Bathing with the Ancestors


I sat: the morning air kissed my back. It was time for him to bathe me. After walking the mile and a half for water in the stifling heat the day before, I was now dampened by the magical liquid and full of anticipation. It was that time in the morning when still children lay on their mats among the baby chicks and goats. That time before the cock crowed to sound the coming of the new day. Silence filled the air and it was the only time of day I could feel chills as the sun had yet to bring the heat that dried the earth and left fissures large enough for the lizards to hide. It wasn’t just the cool water on my skin that chilled me but also the place where I bathed. I bathed in a sacred place; a hallowed space. I bathed where the ancestors lay.

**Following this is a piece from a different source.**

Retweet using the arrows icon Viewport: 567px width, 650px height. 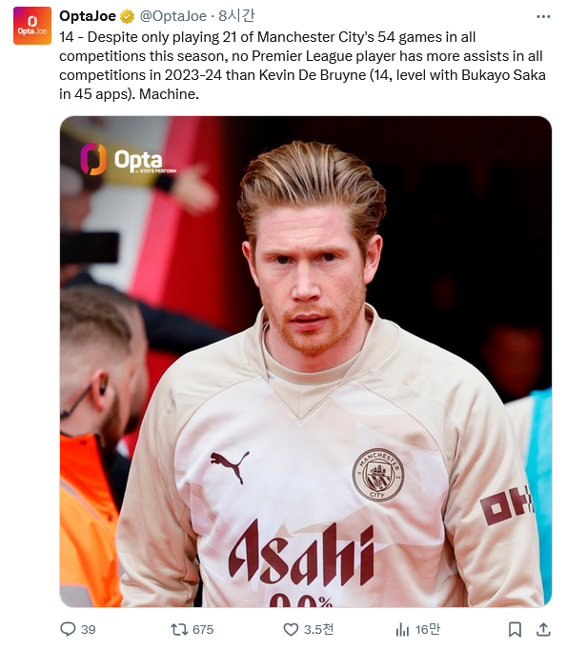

At the resting place of Mading and Nyadeng there once stood a luok, a large tukul where the goats and cattle slept during the green season. It was the largest tukul within the compound when I visited years ago but, the top had collapsed. Now, only a circular mud structure stood. The luok was waiting for the beams and posts that would hold up the thatched roof; twenty-eight layers of grass reaching up into the blue sky and providing respite from the sun. The four foot wall stood dry and deserted like the landscape around it and on the eastern side of the mud round, laid my husband’s parents, Madingdit and Mamá. Forever side by side in rest - greeted each day by the rising sun; continuously honored by the divine.

From the stories I’ve heard, Madingdit and Mamá were a blessed couple. They raised eight gracious children, adhered to cultural practices, and mediated disputes within the village. They were highly respected. Mamá, strong and resourceful, made local brew, kept a garden to feed her family during the lean season, and loved her son Acuil “makel” – little star. Daily adorned by an upper lip piercing and intricate bead-work, her graceful ebony body was a living symbol of pride in Pokuač.  

Madingdit was a giant, a warrior, and a wise man. He carried his wooden pillow, baton and two spears everywhere he went. Often called to settle communal conflicts, he was greatly esteemed amongst his people. Madingdit was particular about his tea and tobacco and would only allow Mamá to prepare it for him. In his great wisdom, he pushed Acuil to leave the village, encouraged him to go far, and in turn foresaw our finding each other and becoming one. I never met Mamá and Madingdit but I’ve been told that they would have approved of me and I would have wanted for nothing. So, I carry their love for me in my heart.   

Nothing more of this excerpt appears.